Jessica Purcell: Research Pages

RESEARCH PAGES:

  • Introduction

  • Papers

     

     

     

     

     

     

     

     

     

     

     

  • Jessica Purcell's Mathematical Interests

    I am interested in three-dimensional manifolds, hyperbolic geometry, and knot theory, and especially in problems in which all three meet.

    What is a three-dimensional manifold?

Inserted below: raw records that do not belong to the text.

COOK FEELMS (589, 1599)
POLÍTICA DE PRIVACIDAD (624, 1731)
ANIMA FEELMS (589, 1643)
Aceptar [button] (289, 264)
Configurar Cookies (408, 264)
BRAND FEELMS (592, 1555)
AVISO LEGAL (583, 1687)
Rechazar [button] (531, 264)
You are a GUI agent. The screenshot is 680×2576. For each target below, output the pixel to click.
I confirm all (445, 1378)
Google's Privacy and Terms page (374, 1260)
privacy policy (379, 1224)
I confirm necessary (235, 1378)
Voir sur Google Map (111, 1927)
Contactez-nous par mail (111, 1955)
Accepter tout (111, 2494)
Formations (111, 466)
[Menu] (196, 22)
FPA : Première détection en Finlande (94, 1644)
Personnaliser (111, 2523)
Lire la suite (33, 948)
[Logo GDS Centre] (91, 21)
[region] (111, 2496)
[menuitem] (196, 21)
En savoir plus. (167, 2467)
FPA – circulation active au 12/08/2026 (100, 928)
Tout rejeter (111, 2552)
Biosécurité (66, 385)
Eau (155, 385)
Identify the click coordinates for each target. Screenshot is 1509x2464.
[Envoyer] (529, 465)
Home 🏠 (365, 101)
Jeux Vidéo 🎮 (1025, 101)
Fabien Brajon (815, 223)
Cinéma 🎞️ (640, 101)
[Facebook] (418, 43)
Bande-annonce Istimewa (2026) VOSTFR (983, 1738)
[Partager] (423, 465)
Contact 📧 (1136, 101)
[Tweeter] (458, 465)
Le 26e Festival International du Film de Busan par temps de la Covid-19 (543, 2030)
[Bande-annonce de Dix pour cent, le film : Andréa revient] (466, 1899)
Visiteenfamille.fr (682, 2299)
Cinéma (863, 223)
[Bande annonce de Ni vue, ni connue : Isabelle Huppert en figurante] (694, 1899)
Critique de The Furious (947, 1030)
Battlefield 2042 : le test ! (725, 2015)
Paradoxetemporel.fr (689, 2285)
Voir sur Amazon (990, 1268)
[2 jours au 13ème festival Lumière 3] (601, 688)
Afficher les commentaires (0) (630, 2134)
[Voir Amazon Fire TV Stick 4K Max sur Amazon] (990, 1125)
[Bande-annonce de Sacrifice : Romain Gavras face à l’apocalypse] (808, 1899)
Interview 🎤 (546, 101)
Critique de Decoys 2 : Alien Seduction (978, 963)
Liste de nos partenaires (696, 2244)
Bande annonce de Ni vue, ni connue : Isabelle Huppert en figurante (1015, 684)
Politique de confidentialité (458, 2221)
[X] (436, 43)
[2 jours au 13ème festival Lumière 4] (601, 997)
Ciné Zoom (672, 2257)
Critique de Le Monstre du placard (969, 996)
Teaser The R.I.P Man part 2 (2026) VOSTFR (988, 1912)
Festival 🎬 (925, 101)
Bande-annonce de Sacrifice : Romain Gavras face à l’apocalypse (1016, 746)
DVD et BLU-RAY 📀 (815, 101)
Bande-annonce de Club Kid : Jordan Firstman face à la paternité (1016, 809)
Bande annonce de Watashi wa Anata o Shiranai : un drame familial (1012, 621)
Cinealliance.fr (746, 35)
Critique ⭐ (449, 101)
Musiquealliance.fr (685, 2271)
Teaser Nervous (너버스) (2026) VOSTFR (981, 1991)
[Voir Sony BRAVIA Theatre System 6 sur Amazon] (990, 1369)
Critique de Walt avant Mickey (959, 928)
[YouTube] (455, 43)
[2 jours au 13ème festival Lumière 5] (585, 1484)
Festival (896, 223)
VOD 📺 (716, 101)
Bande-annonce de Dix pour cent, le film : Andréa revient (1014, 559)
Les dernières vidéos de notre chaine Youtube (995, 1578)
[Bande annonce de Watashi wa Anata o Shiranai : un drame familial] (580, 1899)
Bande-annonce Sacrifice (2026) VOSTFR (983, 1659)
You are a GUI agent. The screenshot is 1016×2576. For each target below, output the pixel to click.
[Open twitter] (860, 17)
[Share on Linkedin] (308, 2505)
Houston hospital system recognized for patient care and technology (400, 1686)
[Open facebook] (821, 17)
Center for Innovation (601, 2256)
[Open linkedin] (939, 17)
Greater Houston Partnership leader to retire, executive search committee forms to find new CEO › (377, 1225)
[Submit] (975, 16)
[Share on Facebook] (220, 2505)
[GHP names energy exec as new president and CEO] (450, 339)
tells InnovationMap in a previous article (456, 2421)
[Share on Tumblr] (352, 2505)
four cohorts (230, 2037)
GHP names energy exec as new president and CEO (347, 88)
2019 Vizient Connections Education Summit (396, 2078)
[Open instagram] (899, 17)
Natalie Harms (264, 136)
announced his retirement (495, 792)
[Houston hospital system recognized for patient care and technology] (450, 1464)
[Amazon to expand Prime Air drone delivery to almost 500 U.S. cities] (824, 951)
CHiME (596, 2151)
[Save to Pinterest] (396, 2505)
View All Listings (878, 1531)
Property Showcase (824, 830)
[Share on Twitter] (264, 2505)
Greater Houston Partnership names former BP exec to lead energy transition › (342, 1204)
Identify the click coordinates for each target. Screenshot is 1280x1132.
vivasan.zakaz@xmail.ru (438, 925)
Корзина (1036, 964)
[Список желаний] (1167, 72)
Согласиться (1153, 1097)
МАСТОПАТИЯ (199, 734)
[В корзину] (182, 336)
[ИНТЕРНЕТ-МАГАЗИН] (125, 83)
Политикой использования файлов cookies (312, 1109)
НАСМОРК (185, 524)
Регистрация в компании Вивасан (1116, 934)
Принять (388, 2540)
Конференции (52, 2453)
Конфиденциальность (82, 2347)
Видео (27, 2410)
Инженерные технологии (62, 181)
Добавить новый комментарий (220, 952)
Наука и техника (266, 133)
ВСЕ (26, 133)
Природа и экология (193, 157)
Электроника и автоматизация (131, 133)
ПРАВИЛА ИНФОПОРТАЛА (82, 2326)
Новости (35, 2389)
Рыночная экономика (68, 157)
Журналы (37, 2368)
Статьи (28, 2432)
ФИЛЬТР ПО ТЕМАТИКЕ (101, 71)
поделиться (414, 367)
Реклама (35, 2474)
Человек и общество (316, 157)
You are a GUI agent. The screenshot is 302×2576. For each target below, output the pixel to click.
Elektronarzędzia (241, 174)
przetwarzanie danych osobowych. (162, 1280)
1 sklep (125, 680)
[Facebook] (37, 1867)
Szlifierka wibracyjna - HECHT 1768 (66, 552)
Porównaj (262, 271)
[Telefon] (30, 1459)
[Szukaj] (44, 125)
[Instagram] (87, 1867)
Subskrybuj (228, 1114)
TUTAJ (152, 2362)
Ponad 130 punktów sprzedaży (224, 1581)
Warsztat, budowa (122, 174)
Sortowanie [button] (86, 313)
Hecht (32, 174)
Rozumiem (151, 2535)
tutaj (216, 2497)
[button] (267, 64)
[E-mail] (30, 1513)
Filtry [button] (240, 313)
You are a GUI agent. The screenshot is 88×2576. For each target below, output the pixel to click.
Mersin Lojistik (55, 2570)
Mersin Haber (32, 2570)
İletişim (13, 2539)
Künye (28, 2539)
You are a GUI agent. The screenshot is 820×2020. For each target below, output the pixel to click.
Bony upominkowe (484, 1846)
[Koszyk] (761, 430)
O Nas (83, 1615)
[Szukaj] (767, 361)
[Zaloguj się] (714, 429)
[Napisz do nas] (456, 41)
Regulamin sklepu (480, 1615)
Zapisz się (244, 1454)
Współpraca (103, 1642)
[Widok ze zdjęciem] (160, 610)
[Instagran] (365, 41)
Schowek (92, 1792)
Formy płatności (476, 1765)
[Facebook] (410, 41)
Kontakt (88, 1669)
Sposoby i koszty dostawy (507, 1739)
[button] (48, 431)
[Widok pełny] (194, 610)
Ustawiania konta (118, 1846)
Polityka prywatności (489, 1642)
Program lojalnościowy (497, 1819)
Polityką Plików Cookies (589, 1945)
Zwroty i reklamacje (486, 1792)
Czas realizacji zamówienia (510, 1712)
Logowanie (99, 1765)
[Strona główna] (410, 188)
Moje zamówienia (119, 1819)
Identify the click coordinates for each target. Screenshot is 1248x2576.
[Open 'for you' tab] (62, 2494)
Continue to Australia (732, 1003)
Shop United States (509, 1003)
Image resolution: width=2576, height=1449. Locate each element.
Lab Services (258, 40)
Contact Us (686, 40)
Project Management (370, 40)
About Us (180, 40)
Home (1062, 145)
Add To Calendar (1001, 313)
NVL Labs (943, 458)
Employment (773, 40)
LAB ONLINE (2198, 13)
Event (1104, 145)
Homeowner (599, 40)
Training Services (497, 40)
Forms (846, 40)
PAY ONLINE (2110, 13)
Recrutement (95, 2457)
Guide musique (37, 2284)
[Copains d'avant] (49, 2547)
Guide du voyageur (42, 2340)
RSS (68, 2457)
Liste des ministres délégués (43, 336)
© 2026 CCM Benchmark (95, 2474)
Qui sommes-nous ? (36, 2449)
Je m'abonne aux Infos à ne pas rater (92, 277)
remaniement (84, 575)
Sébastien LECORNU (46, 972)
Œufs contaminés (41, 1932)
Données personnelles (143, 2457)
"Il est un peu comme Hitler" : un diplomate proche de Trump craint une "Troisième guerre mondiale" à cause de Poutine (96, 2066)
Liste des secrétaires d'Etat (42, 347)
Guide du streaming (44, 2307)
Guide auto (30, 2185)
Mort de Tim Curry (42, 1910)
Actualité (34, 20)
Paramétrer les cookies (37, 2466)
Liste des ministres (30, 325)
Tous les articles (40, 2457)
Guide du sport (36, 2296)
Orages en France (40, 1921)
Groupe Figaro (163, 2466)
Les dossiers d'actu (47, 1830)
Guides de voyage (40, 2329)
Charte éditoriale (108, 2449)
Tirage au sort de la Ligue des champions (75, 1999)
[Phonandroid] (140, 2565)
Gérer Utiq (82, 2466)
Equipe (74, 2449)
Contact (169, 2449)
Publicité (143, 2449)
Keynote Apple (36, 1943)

    Let's start by describing a two-dimensional manifold. A two-dimensional manifold is an object that looks flat - like a two-dimensional plane - no matter where you're standing on it, but usually isn't flat if you can stand back and look at it. For example, the surface of the earth is a two-dimensional manifold. No matter where you're standing on the earth, it looks (basically) flat. In the middle ages, a lot of smart people thought the earth was flat. However, most of us now know that the earth is round - a large sphere.

    A sphere is an example of a two-dimensional manifold. When you stand on it, it looks flat, or two-dimensional, no matter where you're standing, but all those flat-looking parts usually glue up into something that doesn't fit in two dimensions. For example, you need three dimensions to see the whole sphere.

    Now you can probably guess what a three-dimensional manifold looks like. No matter where you're standing on it, it looks like it's three-dimensional, like space. However, almost all of these manifolds don't really fit into three-dimensional space.

    This makes studying three-dimensional manifolds difficult. We'd like to be able to classify all of them.